Entries provided START

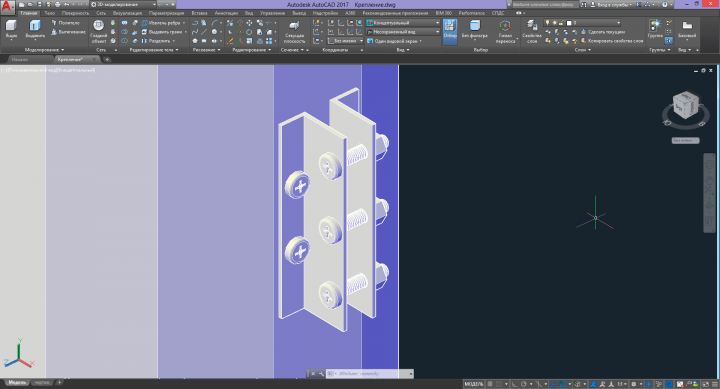Viewport: 720px width, 389px height.
Task: Open the Начало document tab
Action: (20, 59)
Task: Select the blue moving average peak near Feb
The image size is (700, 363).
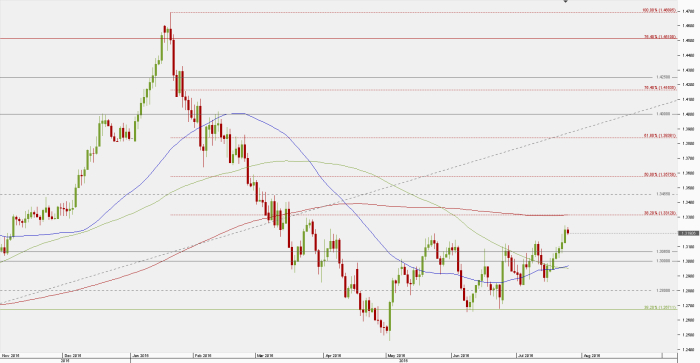Action: coord(237,113)
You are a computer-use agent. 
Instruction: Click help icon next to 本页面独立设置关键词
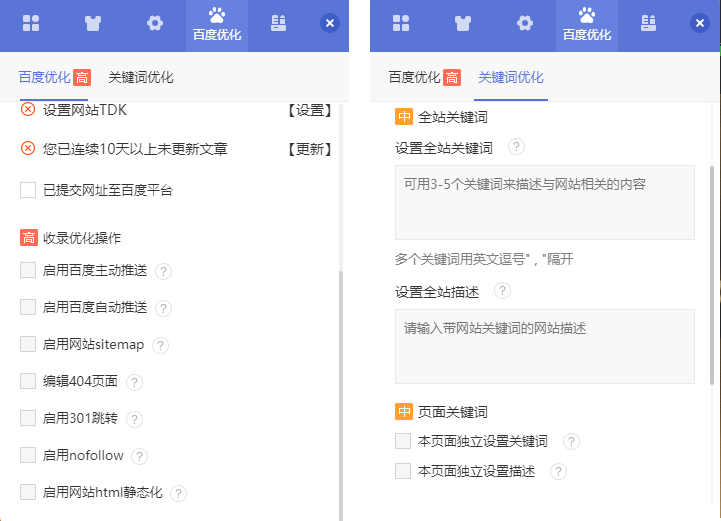tap(571, 441)
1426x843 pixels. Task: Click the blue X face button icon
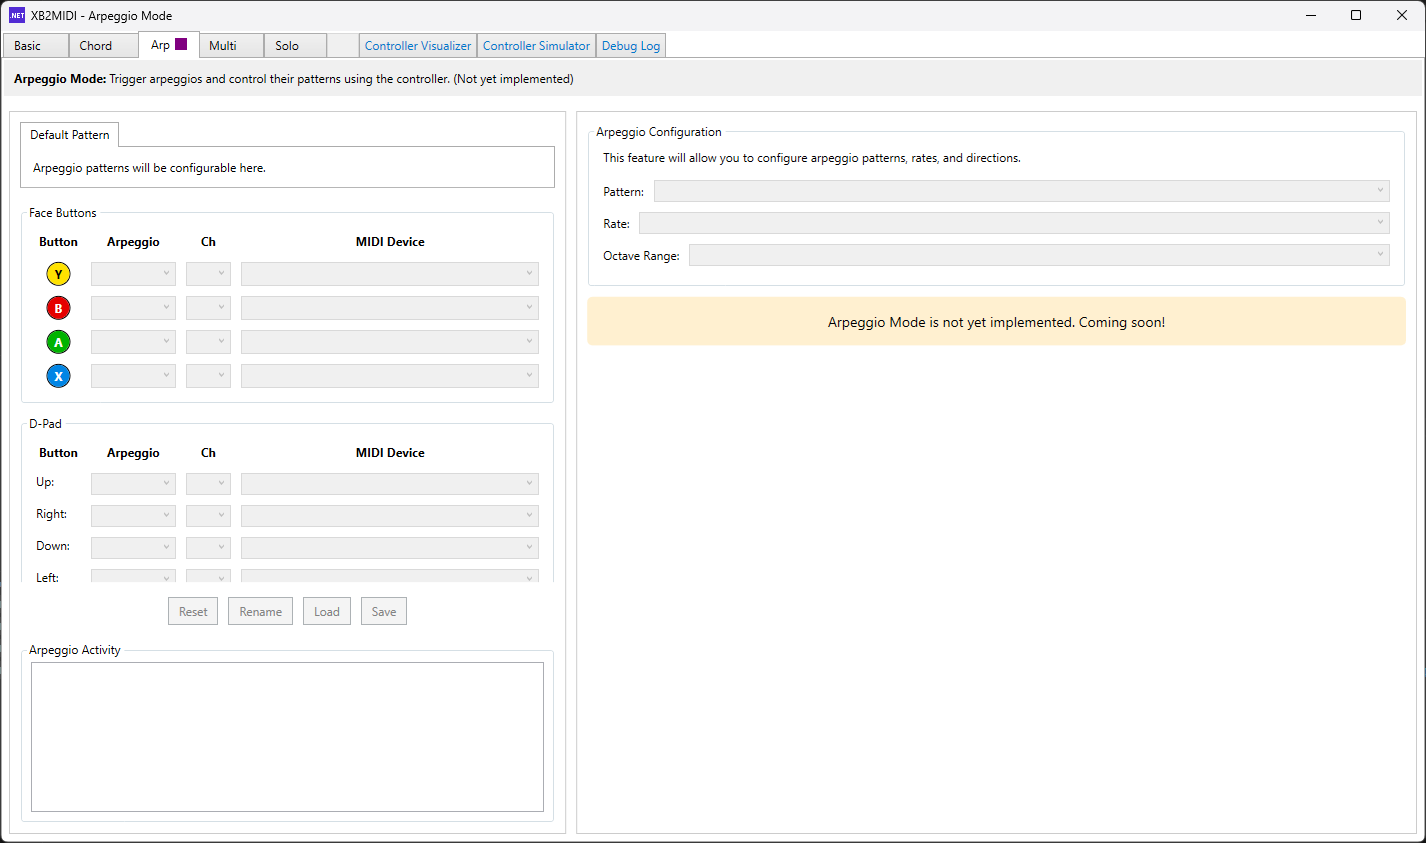tap(58, 376)
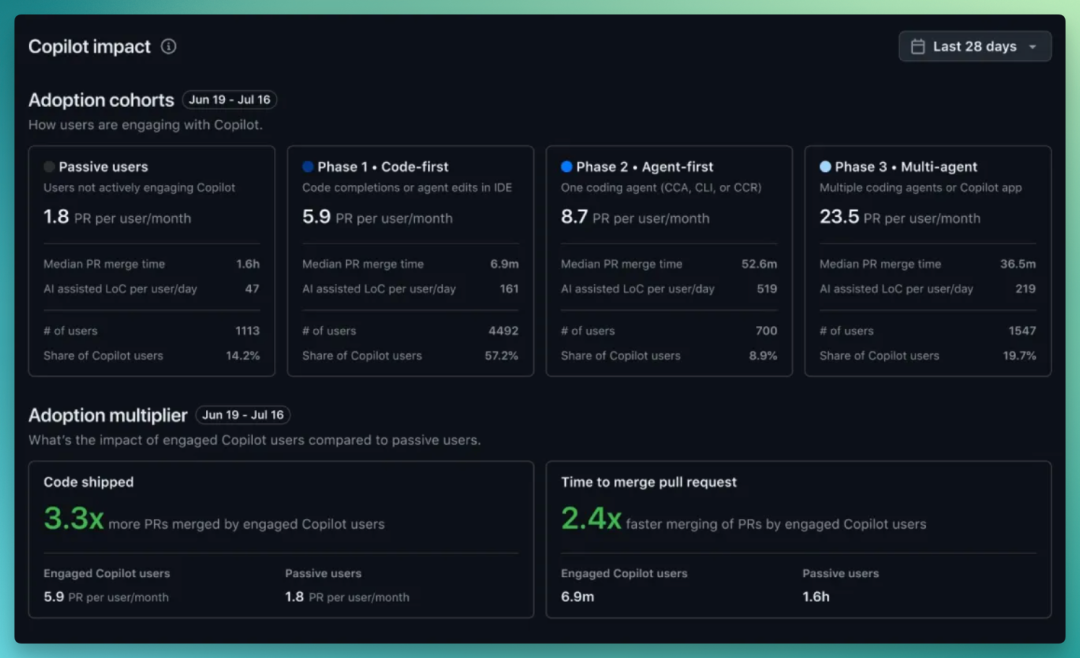Click the Adoption multiplier Jun 19 - Jul 16 badge

(242, 415)
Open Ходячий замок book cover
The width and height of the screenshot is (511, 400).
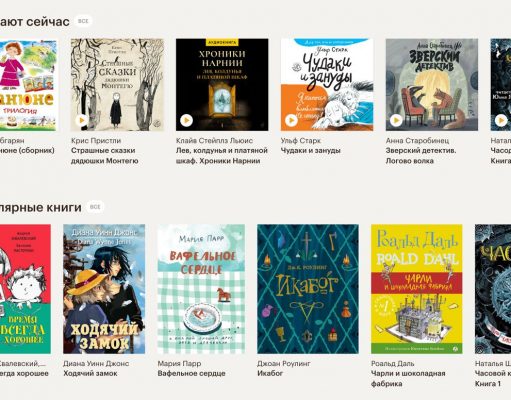(104, 289)
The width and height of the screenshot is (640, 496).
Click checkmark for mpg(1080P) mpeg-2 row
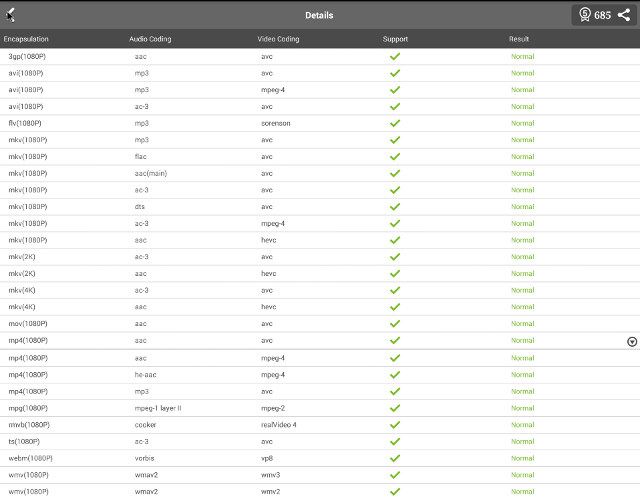tap(395, 408)
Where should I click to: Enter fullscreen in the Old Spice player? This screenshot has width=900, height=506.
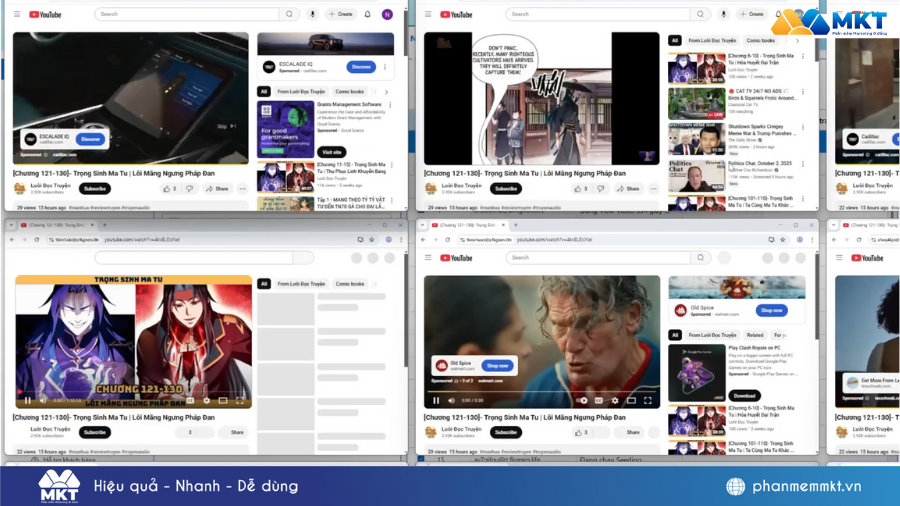648,400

Entries provided END

__What you have to do__
Every line from the one containing "Where should I" through the end of the listing is to be copied exactly; the pictures are not.

__Task response__
Where should I click to: Enter fullscreen in the Old Spice player? This screenshot has width=900, height=506.
648,400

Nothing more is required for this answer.